As for Kyoto, I much prefer it to Tokyo as it is busy, but still manageable, and has plenty of traditional shrines. I also did the Fushimi Inari tori trail but it was mid-summer and it was exhausting and had me completely dehydrated! I also agree that Arashiyama is a nice area to visit while in Kyoto: I visited the bamboo forest and got to experience hot springs (I seemed to be the only foreigner venturing them lol). If you are into railways, Kyoto had a very large and interactive railway museum some 20 minutes away from the main station.

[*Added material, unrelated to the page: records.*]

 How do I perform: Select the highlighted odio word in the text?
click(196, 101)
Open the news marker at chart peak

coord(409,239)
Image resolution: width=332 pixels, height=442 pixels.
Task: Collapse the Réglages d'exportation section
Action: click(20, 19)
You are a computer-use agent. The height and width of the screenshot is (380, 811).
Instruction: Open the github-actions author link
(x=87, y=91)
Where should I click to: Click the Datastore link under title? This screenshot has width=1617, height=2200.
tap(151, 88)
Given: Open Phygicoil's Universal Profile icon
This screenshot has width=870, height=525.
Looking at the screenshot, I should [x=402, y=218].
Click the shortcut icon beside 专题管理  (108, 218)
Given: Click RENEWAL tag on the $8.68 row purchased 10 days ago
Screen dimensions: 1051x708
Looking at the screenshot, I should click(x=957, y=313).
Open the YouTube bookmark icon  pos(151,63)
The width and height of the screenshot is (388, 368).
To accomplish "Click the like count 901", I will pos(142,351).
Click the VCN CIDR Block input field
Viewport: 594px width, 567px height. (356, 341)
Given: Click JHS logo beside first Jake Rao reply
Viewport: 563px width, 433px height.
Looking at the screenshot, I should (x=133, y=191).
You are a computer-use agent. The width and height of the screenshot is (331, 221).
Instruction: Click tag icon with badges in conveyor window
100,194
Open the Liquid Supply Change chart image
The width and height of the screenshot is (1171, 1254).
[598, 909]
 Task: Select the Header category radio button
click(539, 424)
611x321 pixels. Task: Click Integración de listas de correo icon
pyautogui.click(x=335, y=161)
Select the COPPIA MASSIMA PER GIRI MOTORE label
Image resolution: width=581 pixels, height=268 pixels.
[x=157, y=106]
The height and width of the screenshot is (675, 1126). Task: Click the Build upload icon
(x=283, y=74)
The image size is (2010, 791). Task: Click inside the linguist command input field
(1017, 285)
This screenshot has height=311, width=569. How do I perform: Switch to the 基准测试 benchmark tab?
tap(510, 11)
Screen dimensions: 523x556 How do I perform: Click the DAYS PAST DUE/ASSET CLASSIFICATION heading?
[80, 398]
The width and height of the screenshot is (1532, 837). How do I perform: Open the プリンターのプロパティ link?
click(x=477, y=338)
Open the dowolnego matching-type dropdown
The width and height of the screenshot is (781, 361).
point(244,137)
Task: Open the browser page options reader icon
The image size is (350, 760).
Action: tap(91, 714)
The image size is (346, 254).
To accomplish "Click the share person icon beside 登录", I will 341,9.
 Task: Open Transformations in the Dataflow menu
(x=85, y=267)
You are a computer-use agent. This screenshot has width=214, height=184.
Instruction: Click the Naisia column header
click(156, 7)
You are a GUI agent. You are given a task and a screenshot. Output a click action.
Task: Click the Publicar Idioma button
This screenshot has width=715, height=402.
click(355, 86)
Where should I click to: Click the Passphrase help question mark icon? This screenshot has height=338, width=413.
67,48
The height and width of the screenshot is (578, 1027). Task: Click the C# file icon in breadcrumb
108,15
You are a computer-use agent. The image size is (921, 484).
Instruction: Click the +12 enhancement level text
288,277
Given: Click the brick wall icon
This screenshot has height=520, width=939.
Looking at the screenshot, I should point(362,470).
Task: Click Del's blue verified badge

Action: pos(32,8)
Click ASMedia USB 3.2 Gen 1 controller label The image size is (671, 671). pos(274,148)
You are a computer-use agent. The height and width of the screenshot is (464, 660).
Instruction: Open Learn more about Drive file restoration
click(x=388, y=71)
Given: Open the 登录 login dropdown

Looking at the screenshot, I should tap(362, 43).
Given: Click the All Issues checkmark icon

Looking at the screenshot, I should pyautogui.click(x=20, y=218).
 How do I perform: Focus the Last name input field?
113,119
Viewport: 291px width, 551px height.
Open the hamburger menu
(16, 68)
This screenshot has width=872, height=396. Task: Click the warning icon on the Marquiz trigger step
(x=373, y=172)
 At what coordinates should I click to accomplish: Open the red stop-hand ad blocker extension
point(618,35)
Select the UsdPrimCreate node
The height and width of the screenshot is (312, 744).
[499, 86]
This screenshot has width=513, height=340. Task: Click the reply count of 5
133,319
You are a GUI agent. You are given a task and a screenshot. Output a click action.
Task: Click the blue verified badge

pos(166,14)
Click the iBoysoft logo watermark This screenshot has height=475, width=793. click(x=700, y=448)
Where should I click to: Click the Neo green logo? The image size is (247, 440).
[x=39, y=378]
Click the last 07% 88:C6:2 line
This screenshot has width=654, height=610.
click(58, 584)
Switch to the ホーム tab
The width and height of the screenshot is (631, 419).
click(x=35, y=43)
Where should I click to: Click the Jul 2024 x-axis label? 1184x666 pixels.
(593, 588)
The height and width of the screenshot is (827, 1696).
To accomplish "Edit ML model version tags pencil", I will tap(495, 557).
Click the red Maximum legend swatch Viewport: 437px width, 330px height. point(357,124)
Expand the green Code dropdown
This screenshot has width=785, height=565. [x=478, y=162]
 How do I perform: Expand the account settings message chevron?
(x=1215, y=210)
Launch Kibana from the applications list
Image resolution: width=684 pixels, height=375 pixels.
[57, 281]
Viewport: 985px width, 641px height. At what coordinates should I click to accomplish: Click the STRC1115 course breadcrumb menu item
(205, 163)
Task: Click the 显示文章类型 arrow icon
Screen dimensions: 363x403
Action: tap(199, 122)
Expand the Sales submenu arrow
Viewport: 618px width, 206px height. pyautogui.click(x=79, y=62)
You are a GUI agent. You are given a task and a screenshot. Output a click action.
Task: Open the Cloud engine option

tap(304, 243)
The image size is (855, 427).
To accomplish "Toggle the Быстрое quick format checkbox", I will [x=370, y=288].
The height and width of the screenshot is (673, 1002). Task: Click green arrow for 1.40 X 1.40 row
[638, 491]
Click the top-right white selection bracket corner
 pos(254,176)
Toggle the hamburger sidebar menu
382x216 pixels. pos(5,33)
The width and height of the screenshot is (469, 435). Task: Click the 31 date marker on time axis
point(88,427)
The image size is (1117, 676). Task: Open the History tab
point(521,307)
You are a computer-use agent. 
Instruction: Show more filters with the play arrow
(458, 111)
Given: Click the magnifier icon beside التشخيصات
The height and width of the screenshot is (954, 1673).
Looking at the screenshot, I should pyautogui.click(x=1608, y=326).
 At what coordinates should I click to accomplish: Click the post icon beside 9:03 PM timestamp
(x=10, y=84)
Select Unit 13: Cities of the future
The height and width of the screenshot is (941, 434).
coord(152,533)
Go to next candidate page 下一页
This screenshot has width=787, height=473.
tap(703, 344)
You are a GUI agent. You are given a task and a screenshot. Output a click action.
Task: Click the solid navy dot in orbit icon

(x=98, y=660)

Regarding Nagashima Spaland, I completely agree: FujiQ exceeded my expectations too and Nagashima just met them. The park was nice but a bit too bland, perhaps. Operations were much better at FujiQ than Nagashima in my case. As for Arashi, it was completely insane. I had been on Joker at SFGAdv but nothing could prepare me for the sheer madness Arashi was. It was like being on a top spin on an insane German-run cycle on wheels. In my case, they did something really weird: they were running 3 trains BUT only loading one side (so they still had a ride op checking empty restraints on a side which was roped off to the public), just to make the line for Arashi appear longer than it was, thus fostering FP sales...


Thanks for your pictures and detailed descriptions!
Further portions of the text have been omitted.